FX自動売買(EA)の月利・年利の現実的な目安2026年版|「月利30%」は信じるな
最終更新: 2026年6月
FX自動売買(EA:Expert Advisor、あらかじめプログラムされたルールで自動的に売買するツール)を始めようと考えたとき、SNSや広告で「月利30%達成!」という文句を見たことはないだろうか。私も最初はそういった言葉に心を動かされた一人だ。
結論から言う。EAの現実的な月利は、安定運用型で2〜5%が目安だ。
この記事では、「月利30%」という数字がなぜ危険なのかを数字で示しつつ、現実的なEA月利の水準とその根拠、自分のリスク許容度に合った目標の立て方を書いていく。

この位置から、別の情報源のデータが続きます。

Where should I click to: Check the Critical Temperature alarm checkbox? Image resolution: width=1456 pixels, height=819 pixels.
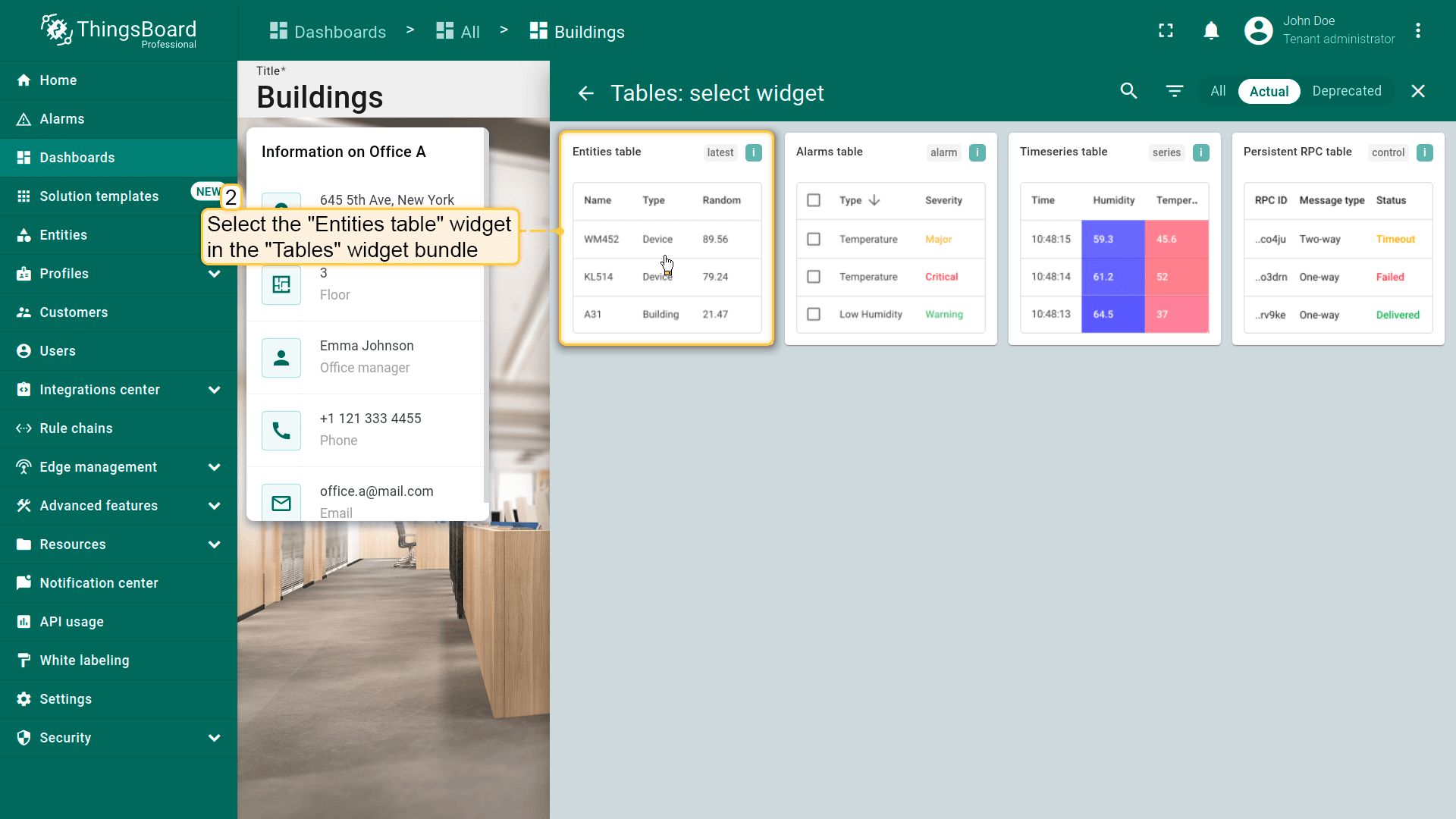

FX取引には元本割れのリスクがあります。EA(自動売買)の月利・年利はあくまで過去の実績であり、将来の利益を保証するものではありません。 この前提を踏まえたうえで、現実的な数字の見方を一緒に考えていきたい。
1. 「月利30%」の広告がなぜ危険か
複利で計算すると年利は1,200%超になる矛盾
EAに興味を持ち始めた頃、私のタイムラインには「月利30%のEAで資産が爆増」という投稿が溢れていた。当時の私には「本当にそんなことが可能なんだろうか」という疑問が漠然とあったが、具体的に計算したことはなかった。
試しに計算してみよう。月利30%を複利(前月の利益も元本に加算して運用すること)で1年間続けると、資産はどうなるか。

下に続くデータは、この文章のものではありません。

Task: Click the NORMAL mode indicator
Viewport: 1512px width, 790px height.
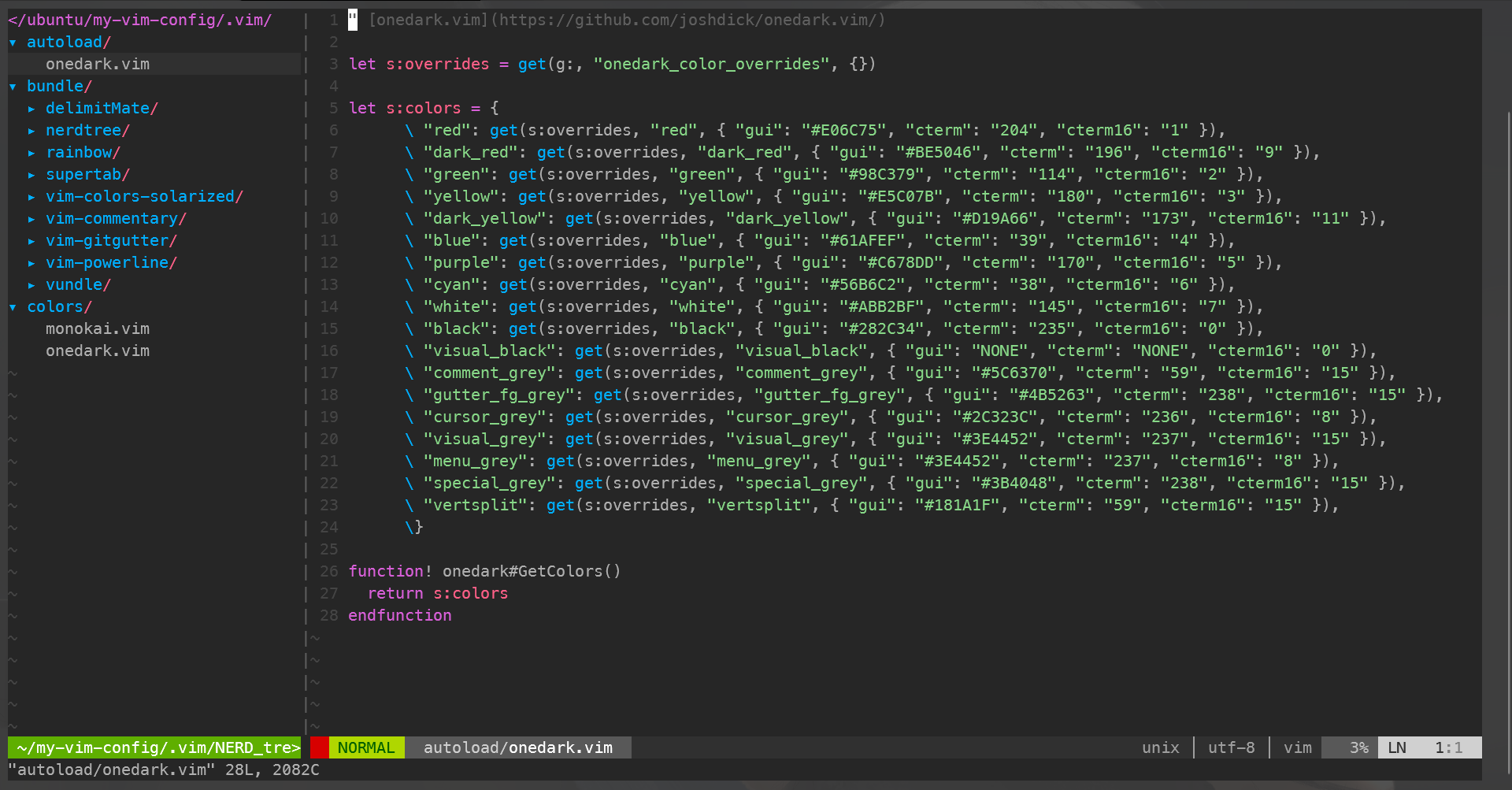Action: pos(366,747)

- 元本10万円 × (1.30)の12乗 = 約2,330万円
そうだ。10万円が1年で2,330万円になる計算だ。年利に換算すると約23,200%。
これが現実的でないことは、少し考えればわかる。世界最高の投資家として知られるウォーレン・バフェット氏の年平均リターンは約20%だ。それを遥かに凌ぐリターンを、無名のEAが毎月安定して叩き出せるはずがない。この矛盾に気付いたとき、「月利30%」という数字への見方が根本から変わった。
詐欺EAが「月利30%」を使う手口と共通パターン
詐欺的なEAや情報商材には、共通した手口がある。
手口1: 短期の好成績スクリーンショットのみ提示 1〜3ヶ月の好調期間だけを切り取って「月利30%達成!」と宣伝する。その後の損失期間や、最終的な資産減少については一切触れない。

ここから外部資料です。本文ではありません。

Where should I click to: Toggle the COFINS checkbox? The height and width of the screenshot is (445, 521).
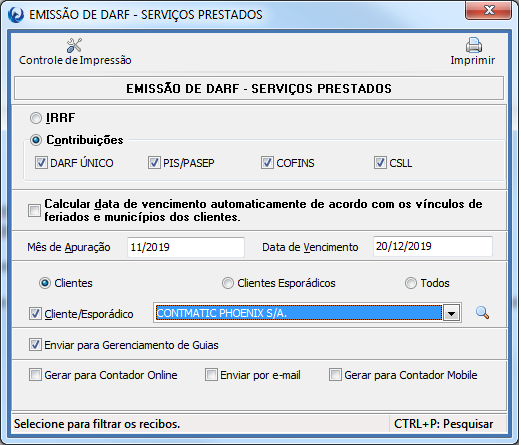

手口2: バックテスト(過去データを使った検証)の数字をそのまま出す バックテスト(過去の相場データを使ってEAの成績をシミュレーションすること)と、実際の相場でのフォワードテスト(リアルタイムの相場での検証)はまったく別物だ。バックテストは過去データに合わせてパラメーターを最適化できるため、好成績を作り出すことが容易なのだ。
手口3: 運営者の連絡先が不明 販売者の素性が不透明で、問題が起きても連絡が取れなくなるケースが多い。
私の知人が某SNSで紹介された「月利25%保証のEA」を購入したことがある。最初の2ヶ月は確かに好調だったが、3ヶ月目に相場が荒れた際に資産の60%以上を一気に失い、その後運営者と連絡が取れなくなった。「保証」という言葉には何の法的拘束力もなかった。
高利回りEAに共通するリスク構造
高い月利を謳うEAには、構造的なリスクが潜んでいる。主なものは3つだ。
ナンピン: 損失が出たポジション(建玉、保有中の取引)に対して、さらに同じ方向で追加注文を入れ、平均取得価格を下げる手法。一時的に評価損が圧縮される一方、相場が逆行し続けると損失が雪だるま式に膨らむ。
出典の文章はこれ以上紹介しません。